In 1966, Barra had to retire from the stage due to an injury during rehearsal on his 36th birthday. He worked as ballet master, first from 1966 with the ballet of the Deutsche Oper Berlin following MacMillan. From 1970 he worked with John Neumeier, first at the ballet of the Oper Frankfurt and from 1973 with his Hamburg Ballet. He worked on Neumeier's ballets Romeo und Julia and The Nutcracker (1971), Daphnis et Chloé (1972), Dritte Sinfonie von Gustav Mahler (1975) and Illusionen – wie Schwanensee (1976). He also assisted Neumeyer in freelance productions such as Josephs Legende (Vienna, 1977), The Lady of the Camellias (Stuttgart, 1978), and A Streetcar Named Desire (Stuttgart, 1983),

Barra came to the Spanish National Dance Company (Ballet Nacional de Espana/Clásico, later called Ballet del Teatro Lirico Nacional) in Madrid in 1985 and became a member of the directors' team until 1990. He choreographed there Poema divino to music by Scriabin (1985), commissioned by María de Ávila, the pas de deux Nocturne to music by Dvořák (1986), his version of The Nutcracker, La espera, also known as Antes del albor, on Miguel Ángel Roig-Francolí's Cinco piezas para orquesta and first performed on September 13, 1987, at the Teatro de la Zarzuela in Madrid. Álbum to music by Mendelssohn (1988), a neo-romantic piece in homage of his mentors, and Caín y Abel to music by Rafael Reina (1990). He choreographed for the Washington Ballet Dumky Variations, on Dvorak's Piano Trio in E minor, Op. 90, played live. It was first performed on February 13, 1991.
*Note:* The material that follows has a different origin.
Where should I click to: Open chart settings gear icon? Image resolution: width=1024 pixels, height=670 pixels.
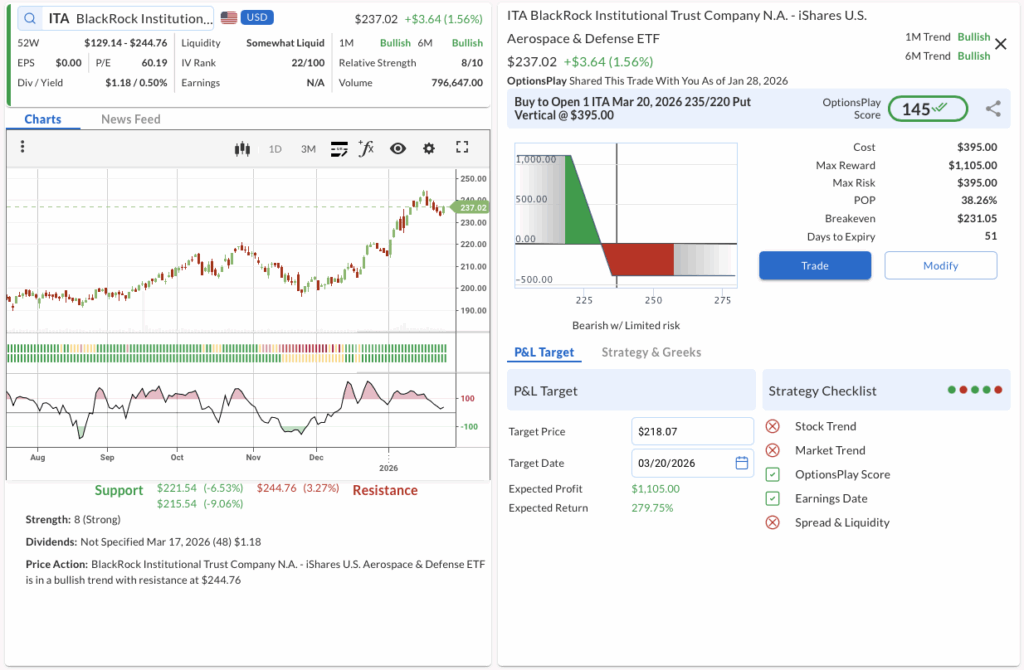point(429,149)
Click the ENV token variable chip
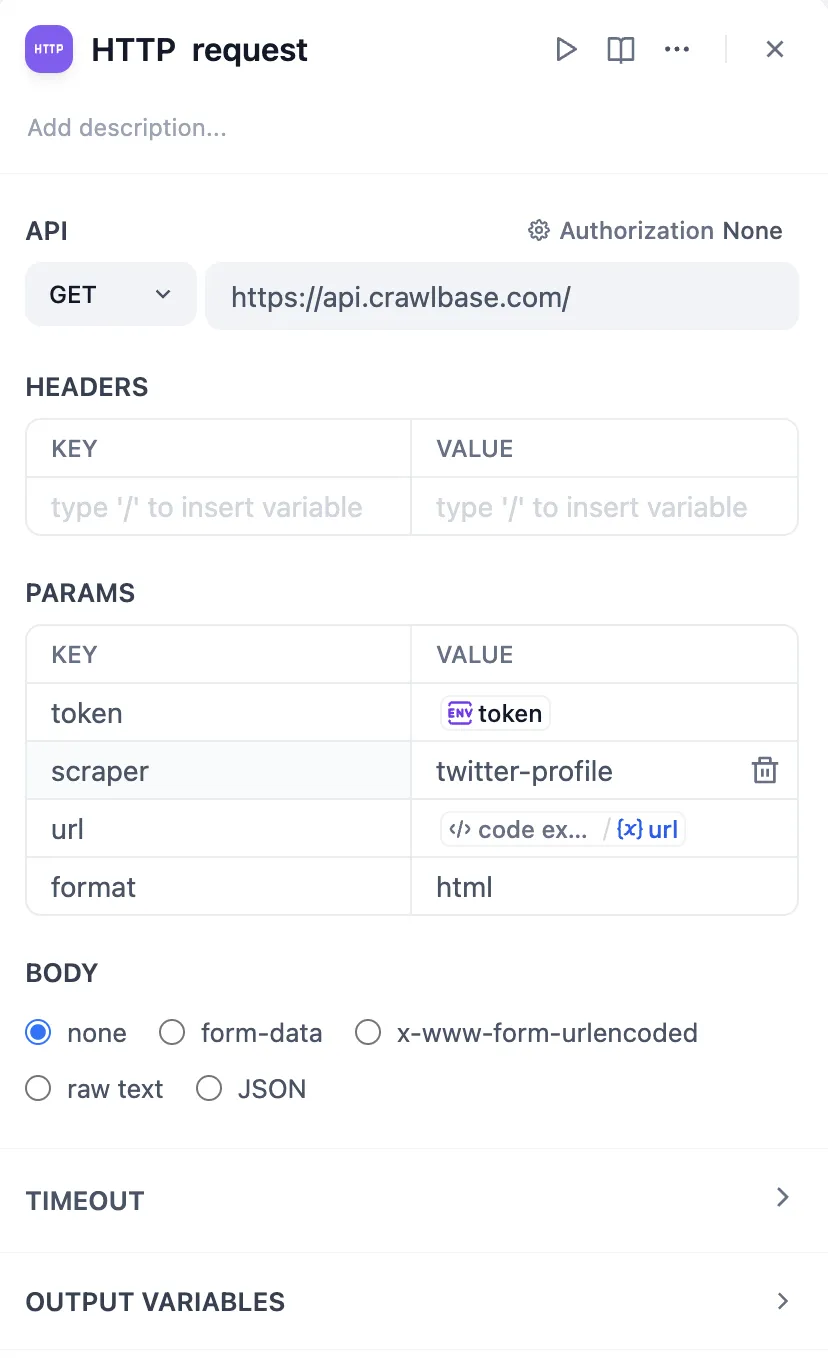 tap(496, 713)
In the 1990s, Barra helped improve the State School of Dance in Athens. He was called to Berlin again in 1994 by Götz Friedrich; his two years of directing the ballet there were regarded as a time of artistic success. He directed classical ballets for the Bavarian State Ballet: Don Quijote (1991), Swan Lake (1995) and Raymonda (2001), all still in the repertoire as of 2025. Barra choreographed Leyla and Majnun for a company in Istanbul in 1996, Canto General to settings by Mikis Theodorakis of poems by Pablo Neruda for the Greek National Ballet in 2005 and his version of Carmen in 2007 for the ballet of the Staatstheater Karlsruhe directed by Birgit Keil. He trained the ballet of the Royal Opera House in London in 2012 in a production of Las Hermanas in memory of MacMillan's 20th anniversary of death.

== Personal life and death ==
Barra was openly gay. He was the partner of Erik Bruhn, and then for 54 years of Maximo Barra, with whom he lived on Menorca from the 1980s and later in Marbella. His partner died of cancer in 2018.

Barra died in Marbella on March 26, 2025, at the age of 95. Horst Koegler wrote in a 1964 book Ballett in Stuttgart that Cranko made the hero the center of the dramatic action which was possible due to Barra's ability to create characters: upright and masculine with a strong human vitality and the gift to be an adaptible partner. A biography of Barra, Life in Ballet, by Victor Hughes who had collaborated with Neumeier as dancer and ballet master, was published in 2020.